Mineral water plants have become a source of minting money. But not many plants in the city follow the norms and quality checks and are setting up plants even in apartments. This blatant disregard for quality is making users susceptible to water borne diseases

If you want to be big and earn a quick buck, the best way is to open a mineral water plant in the outskirts of the city. The mineral water plants are cash cows. This is the only probable reason why we have around 300 mineral water plants (including reverse osmosis plants) in outskirts. There is always an increase in demand for potable drinking water in the city, most water plants in the city are banking on this are minting money by floating all the norms, quality checks.

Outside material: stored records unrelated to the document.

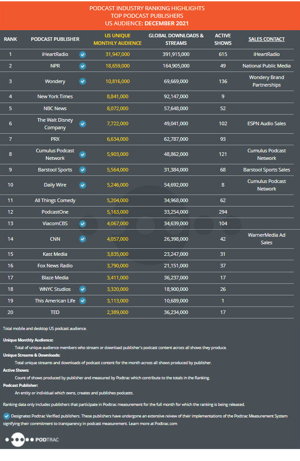
Task: Click This American Life verified badge
Action: 83,301
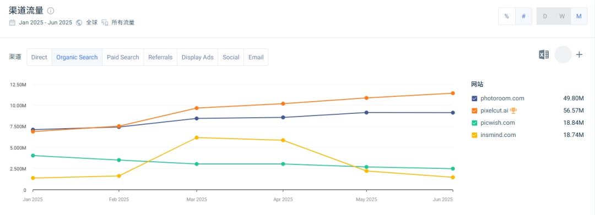595x215 pixels.
Task: Uncheck the picwish.com legend checkbox
Action: [x=474, y=123]
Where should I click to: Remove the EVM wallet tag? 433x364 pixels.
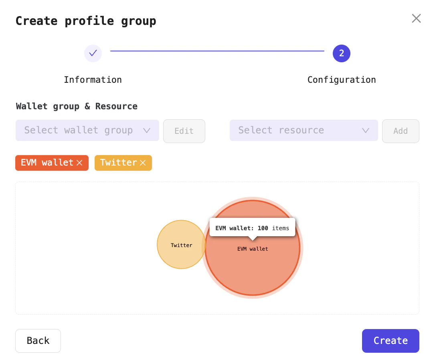(x=80, y=163)
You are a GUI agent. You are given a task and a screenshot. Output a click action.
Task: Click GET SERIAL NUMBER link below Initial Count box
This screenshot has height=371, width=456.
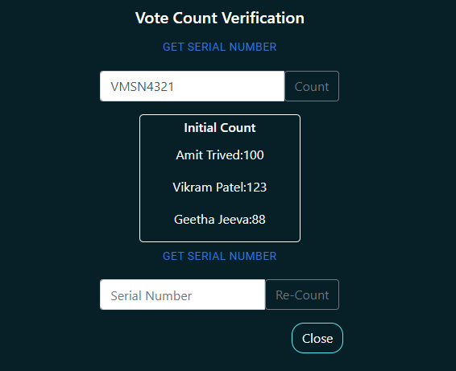point(220,256)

Most plants in the city don’t follow the quality norms and people are not buying water but are actually buying diseases. The business of water cans which flourished in city has now even spread to rural areas in out skirts. Outskirts like Narsingi, Manikonda, Vattinagulapalli, Hydershakot, Pushpalguda, Gandipet, kismatpur, Rajendranagar and other areas have around 300 mineral water plants and on an alarming note only tens of them has proper permissions.

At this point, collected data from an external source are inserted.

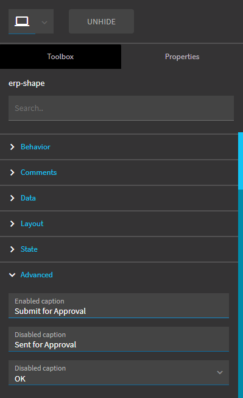Viewport: 243px width, 398px height.
Task: Open the Behavior section label
Action: pos(35,147)
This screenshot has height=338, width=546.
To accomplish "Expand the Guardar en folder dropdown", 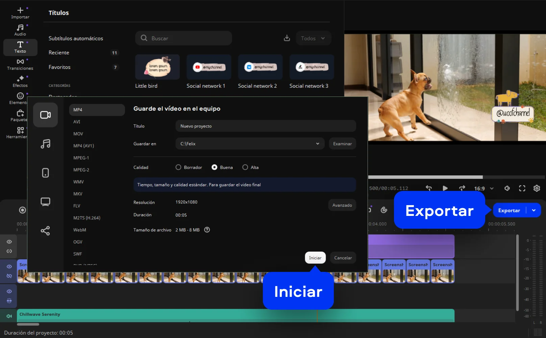I will point(317,144).
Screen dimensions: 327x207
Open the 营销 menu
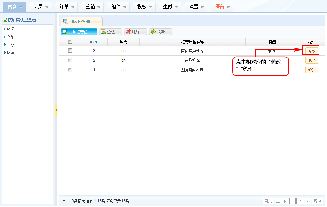click(93, 7)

Even RO plants are being setup without proper permissions. ‘If one needs to start a plant with all proper permissions and BIS certificate it costs around Rs 50 lakh, if you care a hoot about permissions and quality the plant can be started with an outlay of Rs 3-4 lakh,” said a senior official at Bureau of Indian Standards (BIS).

Permissions required

Permission from industries department is mandatory followed by EM part 1 from small and medium enterprises department for setting of a minor water plant. If the capacity of the mineral water plant is more than 30 Litres per Hour (LPH), permissions have to be taken from department of factories, town planning, electricity, ground water and Pollution Control Board (PCB). The stark reality here is that most plants which have capacity more than 30 LPH have only permission from industries department.

Quality checks

To pass the standards set by BIS the water from the source has to pass through three levels of purification. In the first stage water needs to be chlorinated, the chlorinated water then has to pass through sand and micro filters and it is finally oxidised. BIS made it mandatory to test the quality of water for quality before and after every stage and also for the levels of chlorine and fluorides. But not many plants are diligently following the process.

“Not many plants even has laboratory for testing, we can only give BIS certification if we receive reports of all the quality checks done. Sadly we don’t receive any there are only very few plants that are dutiful in sending us the reports,” said a senior official with BIS.

With these plants flouting all the quality checks and norms, people buying water from these plants are susceptible to fall sick as most plants only do chlorination that too as a half measure. BIS also made it mandatory to print the certification, date of filling and best before date on the can. This too is not followed by any plant. People allege inaction on the part of the concerned officials, while the BIS officials say there are acting promptly on complaints and even did sealed a few plants.